Hydration is important for your overall health, but there are other ways
to get enough water. Here are five foods high in water that can help you
avoid dehydration -- and make you look and feel your best.
Everybody knows we need to drink enough water to stay healthy. It’s
drummed into our heads: Drink at least eight glasses a day, or you’re
not getting enough. But it doesn’t have to be all about drinking
– you can eat your water, too. Fruits and vegetables with water
content of 85 percent or higher are great for helping you stay hydrated.
Almost a fourth of people’s daily water intake comes from foods,
especially fruits and vegetables. So it makes good sense to add more watery
foods to your regimen in addition to having plenty of fresh water.
Eat your water!
Here are five ways to get more water without spending all day sipping
from your water bottle:
Oranges. Refreshing, tasty oranges are not just one of the juiciest fruits you
can eat (they're 87 percent water), they’re considered a top
source of important minerals and vitamins. And since they come in their
own "wrapper," nothing could be easier than tossing a whole
orange in your bag to enjoy whenever you feel thirsty or have the urge
to eat goodies.
Watermelon. Everyone’s favorite summer treat is not only sweet, its minerals
and fiber really satisfy short-term hunger. Keep pre-cut slices in the
fridge for whenever the mood to nibble strikes you, and carry them with
you for an afternoon pick-me-up. Along with strawberries, watermelon is
the fruit highest in water, at 92 percent. Inexpensive mini-watermelons
are available year-round, too, so you can indulge in a melon break almost
whenever you want.
Cucumber. A cucumber is 96 percent water, as high as iceberg lettuce. By eating
your water in cucumber form, you’ll not only get 3 ½ fluid
ounces per serving your body can utilize efficiently, you get good fiber
and nutrients along with it. Cut cucumber in three inch quarters and stash
them in a plastic container for a cool, watery snack on-the-go.
Baby Carrots. Easy to pack and carry, crisp baby carrots have more minerals and vitamins
per ounce than almost any other fresh veggie you can eat. In fact, some
experts call carrots “the world’s healthiest food,”

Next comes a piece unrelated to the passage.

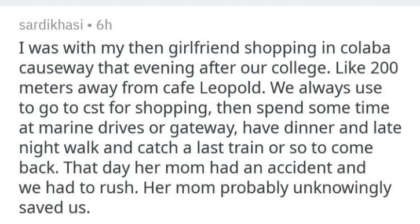Open the sardikhasi user profile

[51, 25]
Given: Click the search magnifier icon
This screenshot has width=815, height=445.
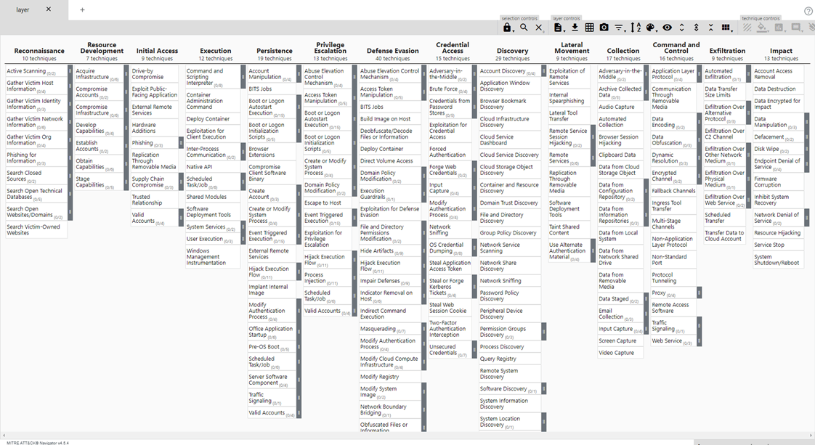Looking at the screenshot, I should [524, 28].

and no wonder: They contain vitamins K, E, B6, B1, B2 and C, biotin, potassium,
manganese, niacin, molybdenum, pantothenic acid, phosphorus, folate and
copper. Surprisingly, carrots are 87 percent water. Drink your carrots
from a juicer or add them to a smoothie! Learn more about
juicing, and see our list of the
best and worst juices and smoothies.
Strawberries. One of nature’s best-kept secrets, strawberries are among the top
three “super-foods” – packed with antioxidants, vitamins
and minerals – plus they are 92 percent water. To keep them fresher
longer, don’t wash strawberries when you get them home from the
store; simply keep them in an airtight container until you’re ready
to use them. Today’s berries have been naturally developed to resist
bruising, so it’s easier than ever to take them with you.
Research indicates that fruit and vegetables can hydrate the body twice
as effectively as plain water. This is because the water in food is enclosed
in complex molecules that help it get absorbed better, and keep it in
the body longer. Essential to our basic bodily functions, keeping water
inside you longer is important in so many ways. A healthy level of water
helps flush out waste products and toxins, regulates digestion and body
temperature, lubricates joints and keeps the tissues of our eyes, mouth
and nose moist and disease-resistant. As a bonus, getting plenty of water
helps skin stay plump and younger-looking. And if you add more fruit and
veggies to your diet, you get the health benefits of all those wholesome
foods' vitamins and other nutrients.
Of course it's still important to drink plenty of water (especially
during the summer), but you can quench your thirst and boost your health
by munching on these super-hydrating foods. Just don’t overdo the
water-binging: Drinking more than 1 liter an hour can lead to what’s
known as water intoxication. But even in lesser quantities, drinking too
much water too quickly can, in fact, deplete your body of vitamins and
minerals by flushing them out of the body.